■ AIM 1
From the article on the UN human rights report, reproduce the passage that opens at "The document, drafted" and ends after "use of torture.".
■ AIM 2
In the article on the UN human rights report, who drafted the document for the UN General Assembly?

■ PAGE
--------------------------------------------------

A report issued by the United Nations Human Rights Council this week strongly condemns the United States, Britain and other states for breaching basic human rights and international law.
The document, drafted for the UN General Assembly by Special Rapporteur Martin Scheinen, indicts the US specifically for numerous violations of international law, including the use of torture.
It goes on to state, however, that Washington could not have carried out these crimes without the aid of numerous allies. The help extended to it, moreover, has had the effect of "corrupting the institutional culture of the legal and institutional systems" of many additional countries. And, in some instances, states have used the war on terror to switch from ordinary law enforcement to the use of special intelligence agencies so as to circumvent democratic safeguards.
Scheinen notes that since the 9/11 terror attacks, ever broader powers have been granted to intelligence agencies internationally that have "led to several violations of the right to privacy and the principle of non-discrimination" and even "violations of jus cogens norms [a fundamental principle of international law] such as the prohibition against torture and other inhuman treatment".
He reiterates, "The prohibition against torture is an absolute and peremptory norm of international law. States must not aid or assist in the commission of acts of torture, or recognize such practices as lawful, including by relying on intelligence information obtained through torture".
Scheinen states that he is "deeply troubled that the United States has created a comprehensive system of extraordinary renditions, prolonged and secret detention, and practices that violate the prohibition against torture and other forms of ill-treatment".
Furthermore, other states have followed the US in violating democratic norms. As the system requires an international exchange of information, "it has created a corrupted body of information which was shared systematically with partners in the war on terror" and that has corrupted legal and institutional systems in those states.
The other countries are by no means unwilling accomplices, the report makes clear. "While this system was devised and put in place by the United States, it was only possible through collaboration from many other States", the report notes. These include Bosnia and Herzegovina, Canada, Croatia, Georgia, Indonesia, Kenya, the former Yugoslav Republic of Macedonia, Pakistan and the United Kingdom of Great Britain and Northern Ireland.
All of these states have either provided intelligence "or have conducted the initial seizure of an individual before he was transferred to (mostly unacknowledged) detention centres in Afghanistan, Egypt, Ethiopia, Jordan, Pakistan, Morocco, Saudi Arabia, Yemen, Syria, Thailand, Uzbekistan, or to one of the CIA covert detention centres, often referred to as ‘black sites'. In many cases, the receiving States reportedly engaged in torture and other forms of ill-treatment of these detainees".
As for the extraordinary powers granted to intelligence agencies internationally since 2001, the report notes that "giving powers of arrest, detention and interrogation to intelligence agencies is not as such a violation of international law" on the proviso that "these agencies comply with all relevant human rights standards regarding arrest and detention and with domestic constitutional and other provisions prescribed for ordinary law enforcement agencies".

--------------------------------------------------

■ SUPPLIED INFORMATION
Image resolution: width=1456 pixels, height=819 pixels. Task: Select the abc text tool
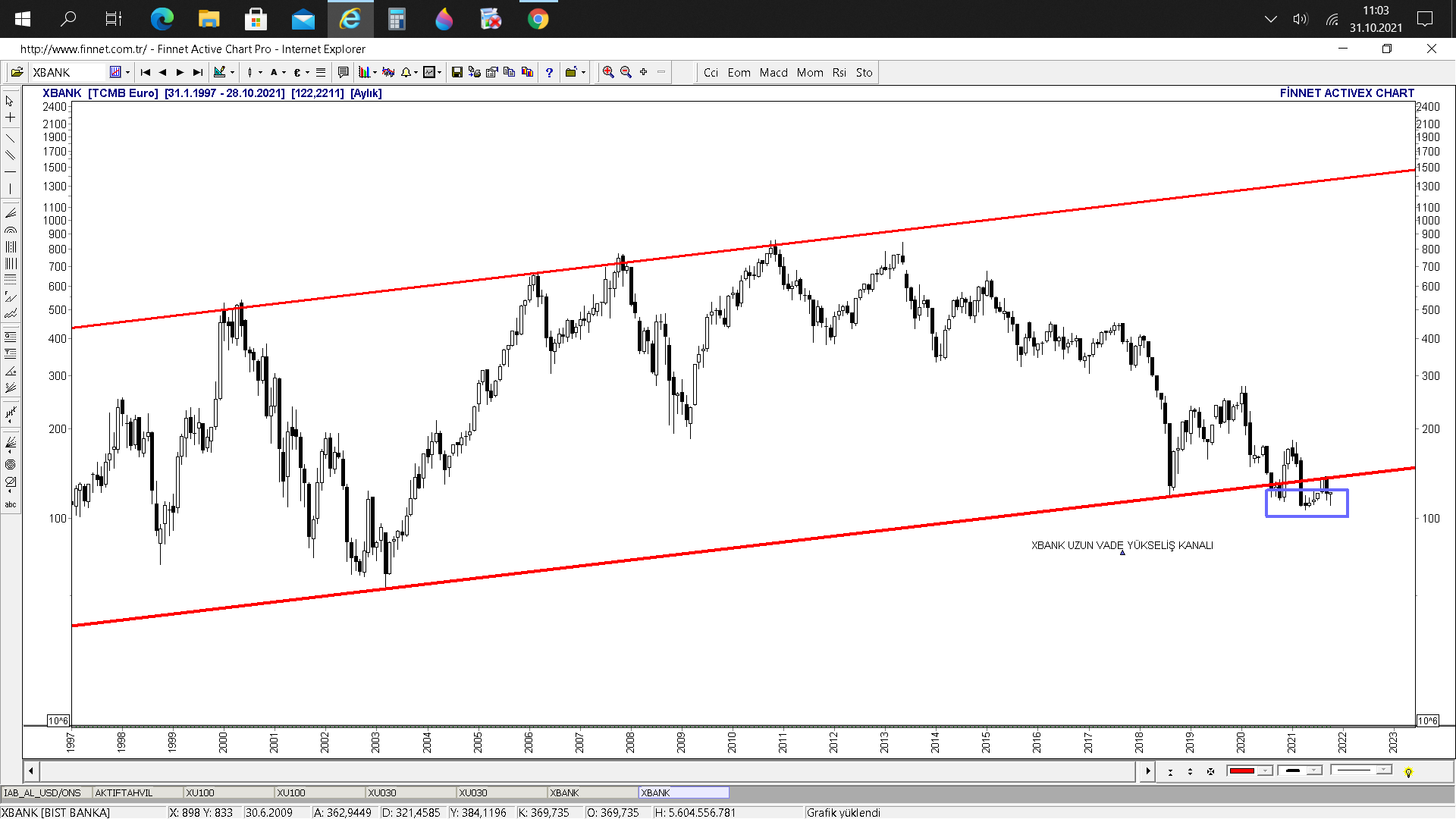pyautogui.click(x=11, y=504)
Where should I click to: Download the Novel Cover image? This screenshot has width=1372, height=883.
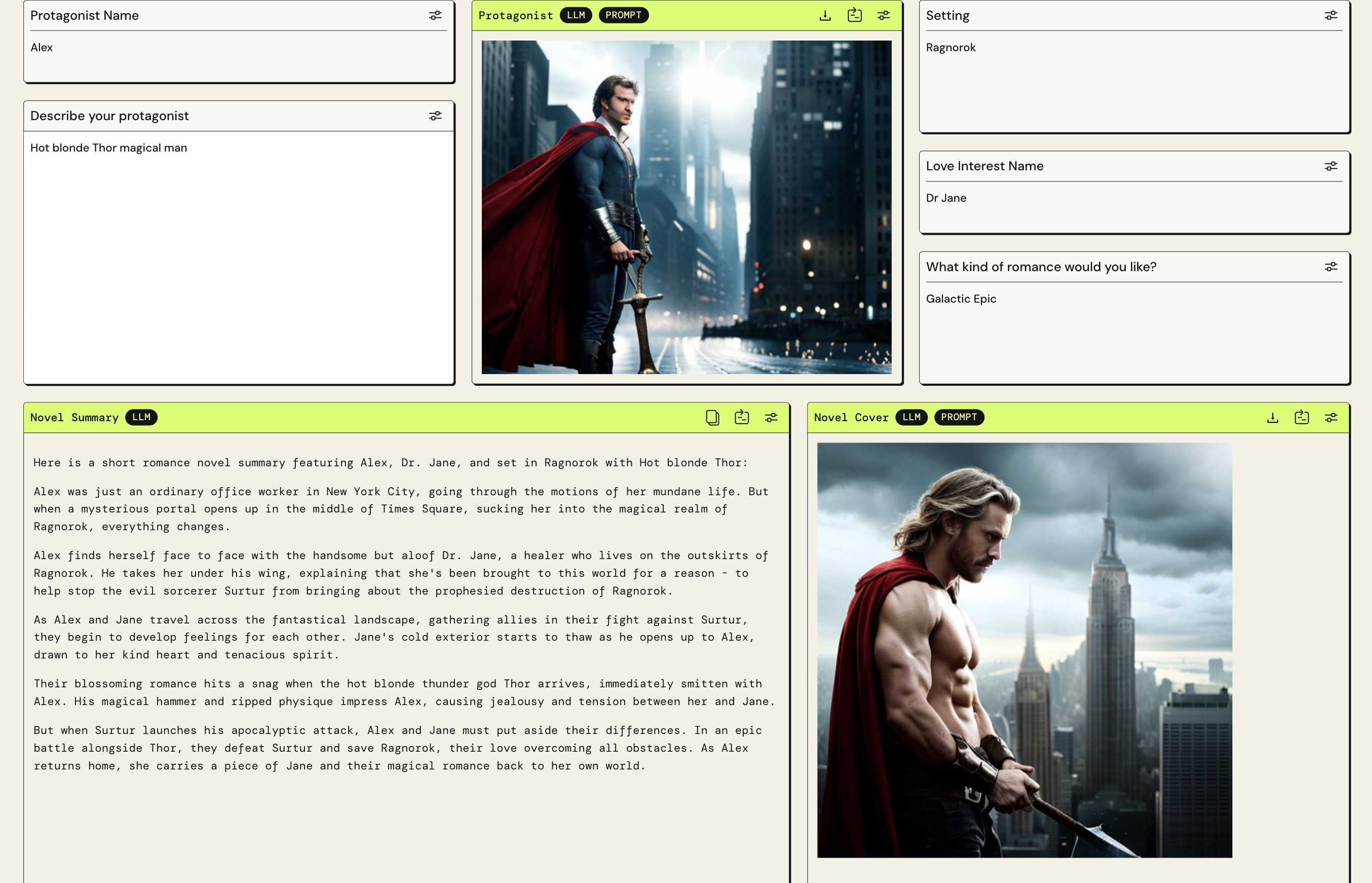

--------------------------------------------------

■ FINAL RESULT 1
The document, drafted for the UN General Assembly by Special Rapporteur Martin Scheinen, indicts the US specifically for numerous violations of international law, including the use of torture.

■ FINAL RESULT 2
Special Rapporteur Martin Scheinen